Speaking recently at the media launch of the new Escape, Ford Australia product manager Lionel Santoso said that while the previous-generation model started with solid sales, the competition proved too fierce.
“The medium-SUV segment is the most competitive of the industry. The previous-generation Escape or Kuga had a period of very strong performance from 2015 to 2017 when it was relaunched as an Escape, with 500-600 units a month, but that dissipated quickly because of the aggressiveness of the competition with the release of new models,” he said.
In 2015, sales of the Kuga reached 4344 units and then 4432 in 2016. In 2017, the Kuga was given a major facelift and had its name changed to Escape, but annual sales only increased slightly to 4987 units that year before dipping down to 4764 in 2018.
Meanwhile, the likes of the Mazda CX-5 recorded sales of 26,173 units in 2018. The Escape was also well behind other rivals such as the Toyota RAV4, Hyundai Tucson and Nissan X-Trail.
Mr Santoso believes the new Escape’s look will be a major part in attracting buyers.
“The previous car was a handsome car in its own right, but in terms of its silhouette, it was probably a little bit different from the rest of the cohort these days. This new Escape is a totally different look – this is an SUV for 2020 in terms or proportion, presence and sheer sleekness of it. It’s very much on point for the segment for today and that will play a great deal in terms of wining our customers hearts back,” he said.

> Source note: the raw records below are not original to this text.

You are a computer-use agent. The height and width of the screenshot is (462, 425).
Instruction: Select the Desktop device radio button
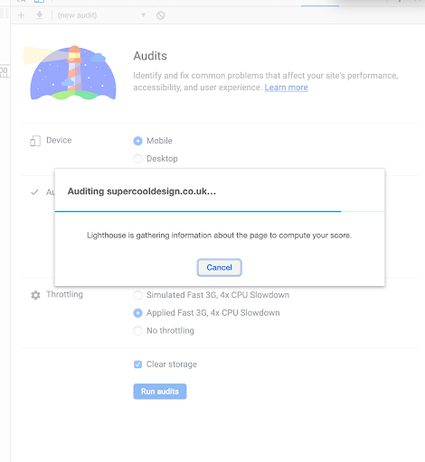click(138, 159)
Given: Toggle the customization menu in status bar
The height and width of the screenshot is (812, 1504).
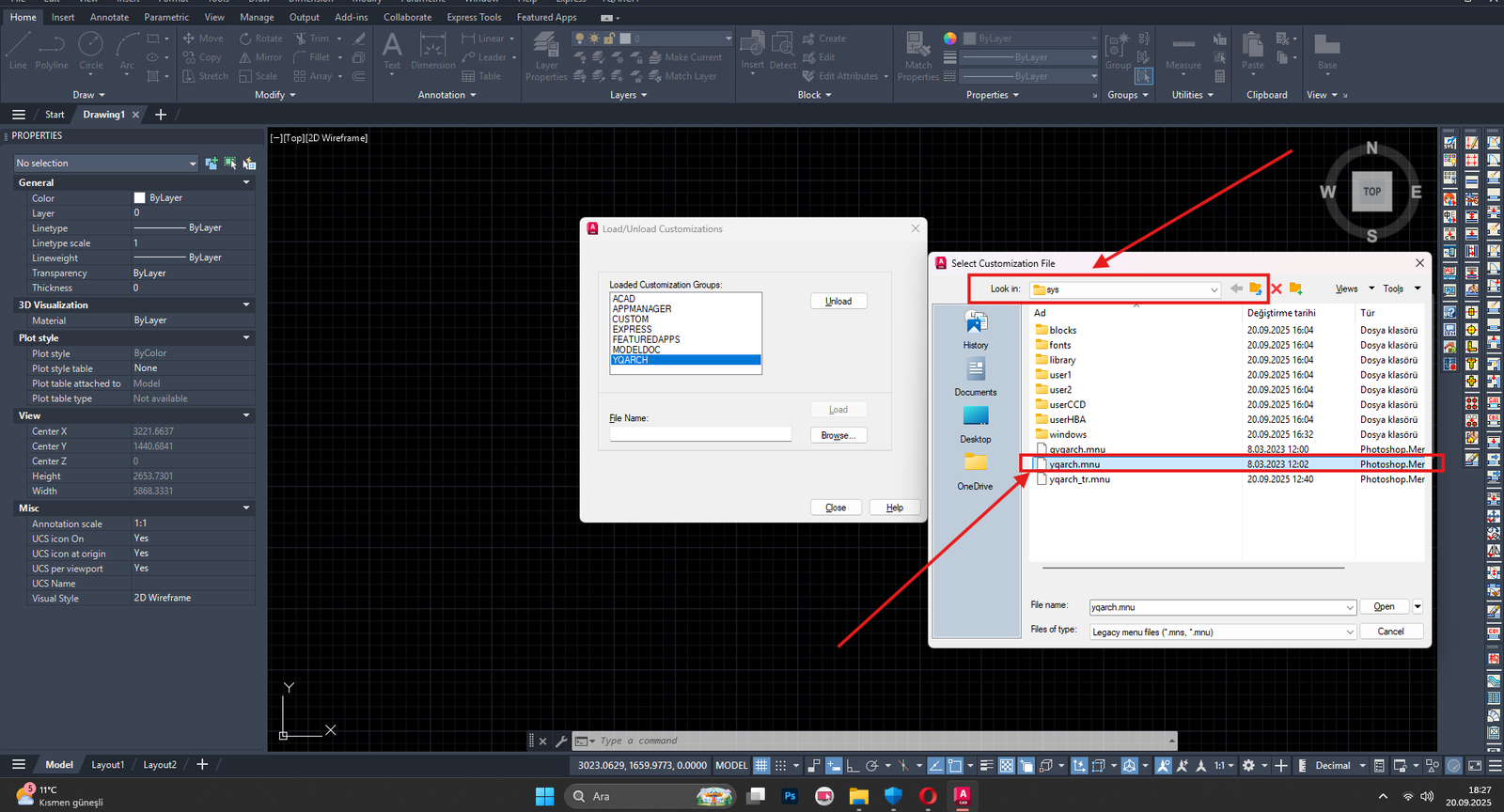Looking at the screenshot, I should click(1495, 766).
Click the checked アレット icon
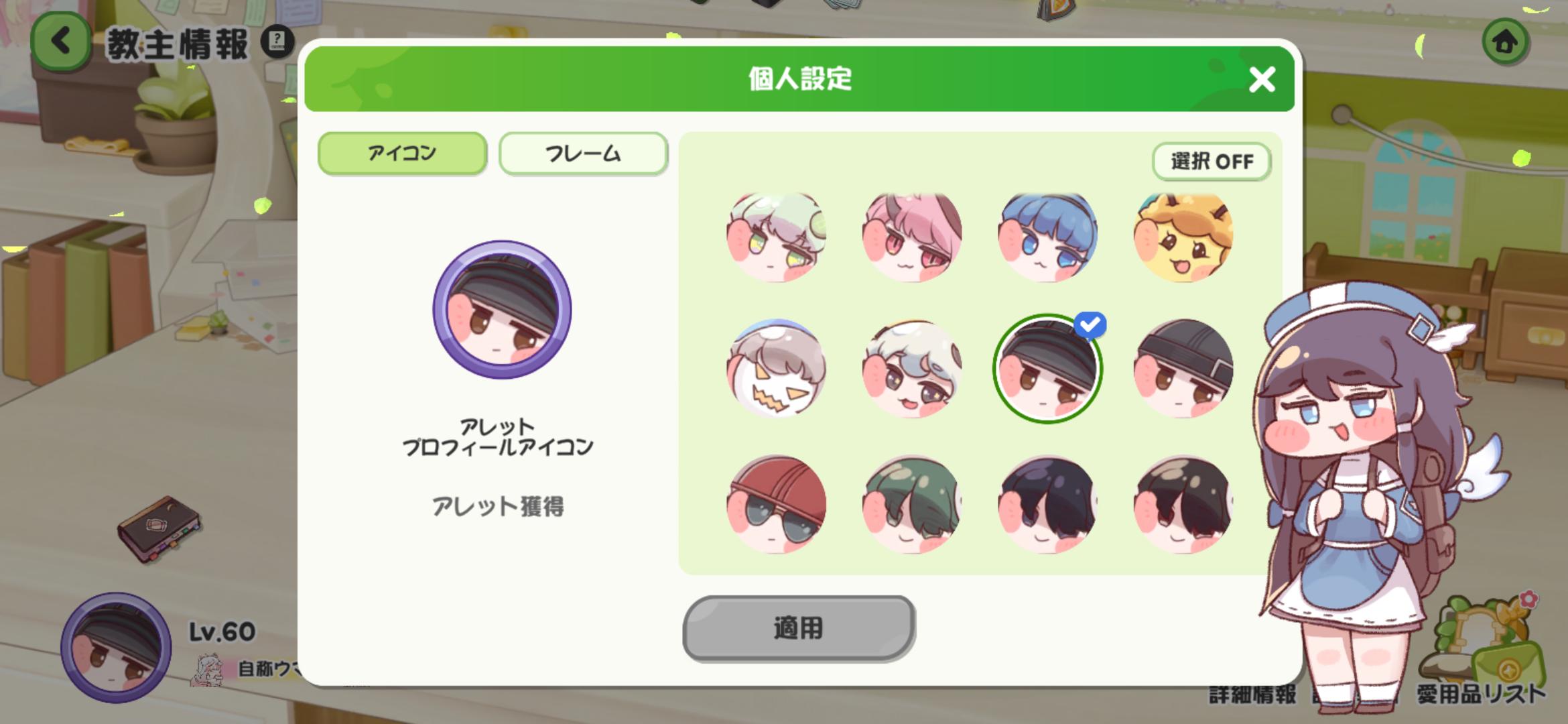 coord(1047,369)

While Australia and the United States use the Escape badge, the Kuga nameplate is still going strong on the same model in Europe. As for another name change back to Kuga, Mr Santoso says that’s been ruled out.
“Nope. We’re not going to do a Bank of Melbourne/Westpac on you," he said referring to the change in name of the Bank of Melbourne to Westpac and then back again.
The Escape sits above the Puma in Ford's SUV line-up, with prices starting at $35,990 plus on-road costs for the entry point into the range and topping out at $52,940.